With that said, I’ve been somewhat disenchanted with mobile web browsing until just recently. The iPhone was the very first device that actually made me want to use the internet on the go. I don’t have an iPhone, though. All the folks who browse the internet on Palms, Blackberrys, HTC devices or any other smart phones probably can relate when I say that mobile browsing can be a bear.
That isn’t necessarily the fault of the handset or operating system manufacturers. The biggest problem is that there really aren’t really any rules or established guidelines for websites to follow when it comes to designing mobile-friendly pages. Text can appear all jumbled up, you have to scroll every which way like you’re playing a game of Snake to navigate — no rules usually translates as anarchy.

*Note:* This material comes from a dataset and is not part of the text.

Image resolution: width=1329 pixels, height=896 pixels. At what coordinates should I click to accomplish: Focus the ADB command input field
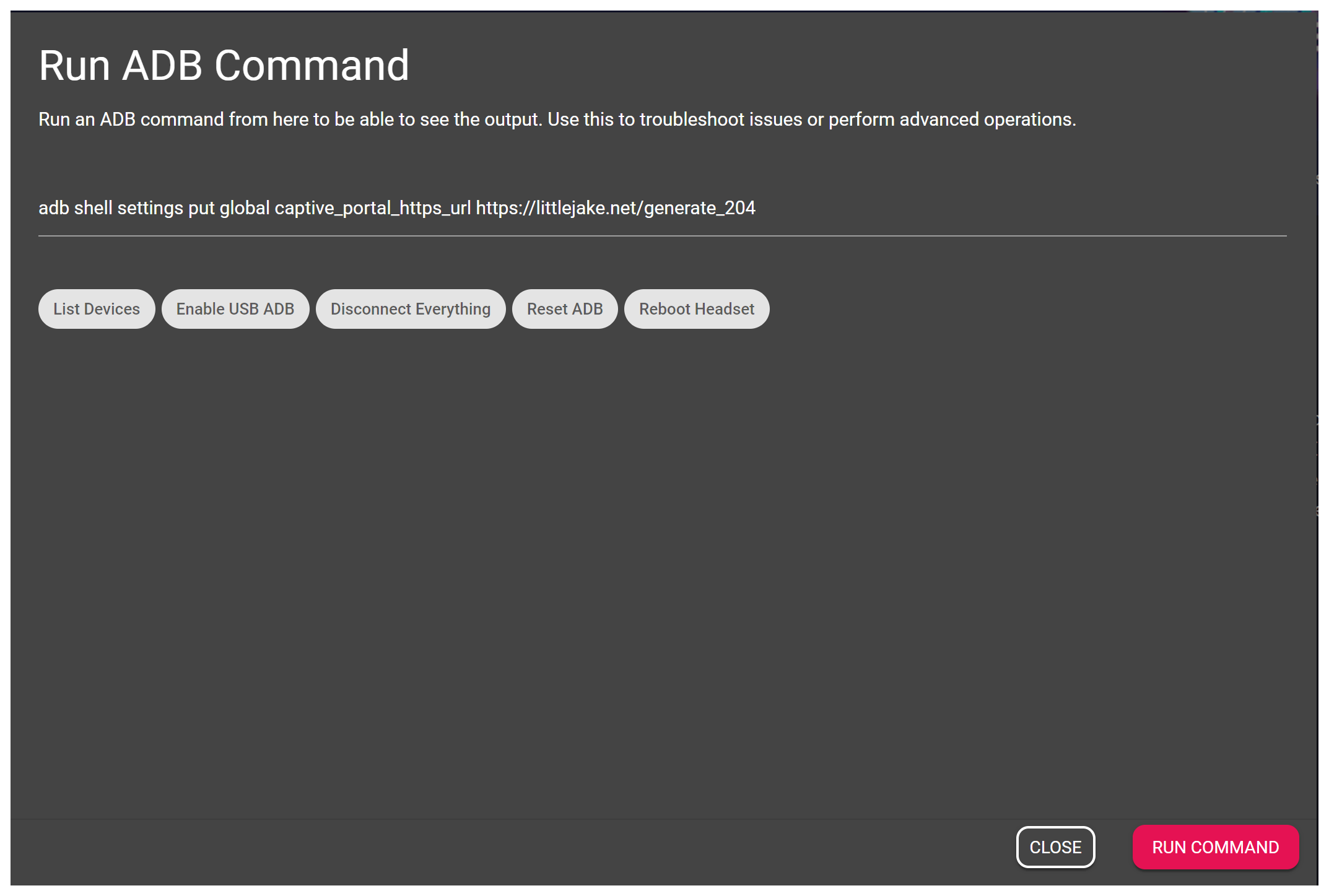661,208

I said a quiet prayer of gratitude yesterday when I read that the World Wide Web Consortium (W3C) finally laid out its first set of guidelines for creating mobile websites. Anthony Ha of Venture Beat writes, “The consortium, commonly known as the W3C, is the primary international body that develops standards for the web, and now it’s turning its attention to the mobile world. The idea is to have a set of guidelines that developers can follow so that their sites can be viewed without difficulty on any device.” If that doesn’t excite the pocket warriors amongst you, I don’t know what will!
With standardization of rules that demand mobile websites be accessible by any web-friendly mobile phone, more consumers will get on board with mobile browsing. As more consumers become connected on the go, there will finally be the boom of users necessary for mobile social networking to really take off. The scope and potential is huge! With browsers being packed into every purse and pocket, we’ll see a huge boost in dependence on mobile social communities, and you can bet your britches it will change the way we think about mobile social networks and the devices we choose.
If, at this point, you still haven’t quite grasped how exciting this is (at least for me in my gadget-driven geek frenzy), I suppose you could imagine me doing an Irish jig in my office. That’s not something I necessarily recommend.